Exercise instructions –
From the data below, return the exact lines starting at the line containing "Viewport: 488px width, 868px height." and ending at the line containing "Task: Go to Van inventory icon", both included, and nothing else.

Stored entries
========

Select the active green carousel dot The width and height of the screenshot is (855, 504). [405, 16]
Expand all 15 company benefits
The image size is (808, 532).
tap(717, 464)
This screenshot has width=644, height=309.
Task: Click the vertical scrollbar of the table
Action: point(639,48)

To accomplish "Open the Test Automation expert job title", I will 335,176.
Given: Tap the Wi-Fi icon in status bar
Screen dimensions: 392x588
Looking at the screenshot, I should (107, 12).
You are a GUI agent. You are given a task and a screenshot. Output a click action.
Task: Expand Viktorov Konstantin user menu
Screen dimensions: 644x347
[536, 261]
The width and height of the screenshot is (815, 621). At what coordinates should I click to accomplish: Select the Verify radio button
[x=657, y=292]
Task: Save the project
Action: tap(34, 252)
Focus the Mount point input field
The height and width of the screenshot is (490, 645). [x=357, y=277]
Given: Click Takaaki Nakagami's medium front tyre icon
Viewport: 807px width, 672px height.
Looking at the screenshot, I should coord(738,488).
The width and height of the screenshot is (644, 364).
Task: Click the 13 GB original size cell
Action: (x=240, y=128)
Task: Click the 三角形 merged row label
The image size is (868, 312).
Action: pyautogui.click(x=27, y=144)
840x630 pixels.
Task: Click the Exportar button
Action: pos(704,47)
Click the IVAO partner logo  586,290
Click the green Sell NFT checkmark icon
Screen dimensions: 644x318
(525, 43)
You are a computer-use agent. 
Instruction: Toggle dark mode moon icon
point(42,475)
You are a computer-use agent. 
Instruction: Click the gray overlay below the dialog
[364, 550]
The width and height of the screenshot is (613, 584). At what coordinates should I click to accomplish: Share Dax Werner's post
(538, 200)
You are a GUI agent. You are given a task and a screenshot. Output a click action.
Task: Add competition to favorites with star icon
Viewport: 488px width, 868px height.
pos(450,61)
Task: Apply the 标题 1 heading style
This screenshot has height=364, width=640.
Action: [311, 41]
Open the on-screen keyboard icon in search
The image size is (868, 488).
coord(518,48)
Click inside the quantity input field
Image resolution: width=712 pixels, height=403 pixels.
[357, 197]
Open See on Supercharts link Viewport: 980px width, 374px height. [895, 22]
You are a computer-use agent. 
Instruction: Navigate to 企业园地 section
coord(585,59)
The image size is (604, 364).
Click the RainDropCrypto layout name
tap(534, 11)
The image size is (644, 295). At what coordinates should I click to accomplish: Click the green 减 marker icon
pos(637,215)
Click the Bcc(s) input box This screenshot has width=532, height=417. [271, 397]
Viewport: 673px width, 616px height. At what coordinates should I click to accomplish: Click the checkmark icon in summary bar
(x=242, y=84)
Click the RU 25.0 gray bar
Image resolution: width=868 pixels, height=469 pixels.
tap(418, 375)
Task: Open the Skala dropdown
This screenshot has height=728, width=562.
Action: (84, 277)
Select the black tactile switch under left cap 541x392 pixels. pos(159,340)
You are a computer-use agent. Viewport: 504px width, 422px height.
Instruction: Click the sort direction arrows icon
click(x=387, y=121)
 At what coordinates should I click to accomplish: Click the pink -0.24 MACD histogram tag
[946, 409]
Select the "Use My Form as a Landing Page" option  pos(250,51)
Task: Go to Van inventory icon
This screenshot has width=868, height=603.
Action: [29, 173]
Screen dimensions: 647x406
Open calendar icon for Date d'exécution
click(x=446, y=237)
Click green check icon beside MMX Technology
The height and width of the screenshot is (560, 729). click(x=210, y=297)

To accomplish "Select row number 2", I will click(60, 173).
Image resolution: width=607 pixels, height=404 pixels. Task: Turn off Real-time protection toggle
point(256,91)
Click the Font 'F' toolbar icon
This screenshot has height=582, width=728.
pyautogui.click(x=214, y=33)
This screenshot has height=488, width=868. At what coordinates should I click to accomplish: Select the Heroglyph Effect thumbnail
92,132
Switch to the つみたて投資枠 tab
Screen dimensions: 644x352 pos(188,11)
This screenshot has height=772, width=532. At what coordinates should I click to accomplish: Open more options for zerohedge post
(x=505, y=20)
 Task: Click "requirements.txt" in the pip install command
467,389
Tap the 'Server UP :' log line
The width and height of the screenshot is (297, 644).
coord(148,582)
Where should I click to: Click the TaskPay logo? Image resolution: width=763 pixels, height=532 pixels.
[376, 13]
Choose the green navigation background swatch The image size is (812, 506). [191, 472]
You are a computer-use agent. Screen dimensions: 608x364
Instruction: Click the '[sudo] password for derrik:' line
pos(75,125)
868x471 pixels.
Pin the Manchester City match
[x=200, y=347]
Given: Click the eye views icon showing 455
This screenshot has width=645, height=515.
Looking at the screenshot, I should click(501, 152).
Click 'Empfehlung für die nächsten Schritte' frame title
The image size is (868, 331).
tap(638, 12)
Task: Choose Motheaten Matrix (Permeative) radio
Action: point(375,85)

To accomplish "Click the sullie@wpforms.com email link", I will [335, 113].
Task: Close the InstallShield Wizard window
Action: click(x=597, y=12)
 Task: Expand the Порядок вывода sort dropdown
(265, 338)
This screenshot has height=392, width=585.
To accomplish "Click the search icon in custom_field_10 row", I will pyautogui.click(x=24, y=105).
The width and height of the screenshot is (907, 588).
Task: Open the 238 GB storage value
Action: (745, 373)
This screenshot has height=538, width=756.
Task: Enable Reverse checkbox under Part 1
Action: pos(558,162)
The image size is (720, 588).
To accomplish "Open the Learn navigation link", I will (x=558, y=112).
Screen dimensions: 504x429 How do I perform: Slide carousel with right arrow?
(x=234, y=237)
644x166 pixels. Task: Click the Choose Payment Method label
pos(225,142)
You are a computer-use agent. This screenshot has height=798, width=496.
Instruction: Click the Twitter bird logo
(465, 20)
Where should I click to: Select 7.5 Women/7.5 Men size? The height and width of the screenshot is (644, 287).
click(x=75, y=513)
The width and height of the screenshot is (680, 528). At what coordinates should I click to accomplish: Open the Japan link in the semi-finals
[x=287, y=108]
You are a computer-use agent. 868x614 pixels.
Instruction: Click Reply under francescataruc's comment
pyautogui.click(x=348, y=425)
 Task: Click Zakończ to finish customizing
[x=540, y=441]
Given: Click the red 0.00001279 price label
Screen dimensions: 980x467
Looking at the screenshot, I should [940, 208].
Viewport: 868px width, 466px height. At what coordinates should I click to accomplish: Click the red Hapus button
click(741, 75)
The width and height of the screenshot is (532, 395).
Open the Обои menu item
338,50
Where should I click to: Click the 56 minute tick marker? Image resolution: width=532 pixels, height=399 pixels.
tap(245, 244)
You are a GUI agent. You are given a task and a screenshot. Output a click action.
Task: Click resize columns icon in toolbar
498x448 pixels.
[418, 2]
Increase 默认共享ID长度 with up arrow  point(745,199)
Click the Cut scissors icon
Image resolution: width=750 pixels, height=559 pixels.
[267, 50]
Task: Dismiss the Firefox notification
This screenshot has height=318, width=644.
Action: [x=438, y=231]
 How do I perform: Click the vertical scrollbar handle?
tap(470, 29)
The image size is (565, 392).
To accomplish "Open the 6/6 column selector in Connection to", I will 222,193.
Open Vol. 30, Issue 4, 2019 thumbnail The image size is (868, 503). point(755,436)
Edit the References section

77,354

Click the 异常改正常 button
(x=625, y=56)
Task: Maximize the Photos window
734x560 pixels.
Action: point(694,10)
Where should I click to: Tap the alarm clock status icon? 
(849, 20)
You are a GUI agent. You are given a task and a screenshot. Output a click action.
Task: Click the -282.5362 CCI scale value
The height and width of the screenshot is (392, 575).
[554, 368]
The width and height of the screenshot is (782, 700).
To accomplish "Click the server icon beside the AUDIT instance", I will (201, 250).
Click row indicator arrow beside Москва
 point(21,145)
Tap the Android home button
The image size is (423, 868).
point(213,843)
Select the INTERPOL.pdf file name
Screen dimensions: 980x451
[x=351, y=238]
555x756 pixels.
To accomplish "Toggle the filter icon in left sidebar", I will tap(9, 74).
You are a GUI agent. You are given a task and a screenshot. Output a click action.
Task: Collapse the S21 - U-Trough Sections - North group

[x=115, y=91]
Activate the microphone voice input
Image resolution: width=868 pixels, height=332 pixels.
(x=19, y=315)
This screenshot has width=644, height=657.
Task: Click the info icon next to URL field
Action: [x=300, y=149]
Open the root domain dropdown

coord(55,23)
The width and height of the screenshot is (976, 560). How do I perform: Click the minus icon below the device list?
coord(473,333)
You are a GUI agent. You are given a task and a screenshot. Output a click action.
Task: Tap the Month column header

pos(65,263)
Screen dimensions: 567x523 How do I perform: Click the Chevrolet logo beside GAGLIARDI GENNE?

========

Task result –
Viewport: 488px width, 868px height.
pos(450,61)
Task: Apply the 标题 1 heading style
This screenshot has height=364, width=640.
Action: [311, 41]
Open the on-screen keyboard icon in search
The image size is (868, 488).
coord(518,48)
Click inside the quantity input field
Image resolution: width=712 pixels, height=403 pixels.
[357, 197]
Open See on Supercharts link Viewport: 980px width, 374px height. [895, 22]
You are a computer-use agent. 
Instruction: Navigate to 企业园地 section
coord(585,59)
The image size is (604, 364).
Click the RainDropCrypto layout name
tap(534, 11)
The image size is (644, 295). At what coordinates should I click to accomplish: Click the green 减 marker icon
pos(637,215)
Click the Bcc(s) input box This screenshot has width=532, height=417. [271, 397]
Viewport: 673px width, 616px height. At what coordinates should I click to accomplish: Click the checkmark icon in summary bar
(x=242, y=84)
Click the RU 25.0 gray bar
Image resolution: width=868 pixels, height=469 pixels.
tap(418, 375)
Task: Open the Skala dropdown
This screenshot has height=728, width=562.
Action: (84, 277)
Select the black tactile switch under left cap 541x392 pixels. pos(159,340)
You are a computer-use agent. Viewport: 504px width, 422px height.
Instruction: Click the sort direction arrows icon
click(x=387, y=121)
 At what coordinates should I click to accomplish: Click the pink -0.24 MACD histogram tag
[946, 409]
Select the "Use My Form as a Landing Page" option  pos(250,51)
Task: Go to Van inventory icon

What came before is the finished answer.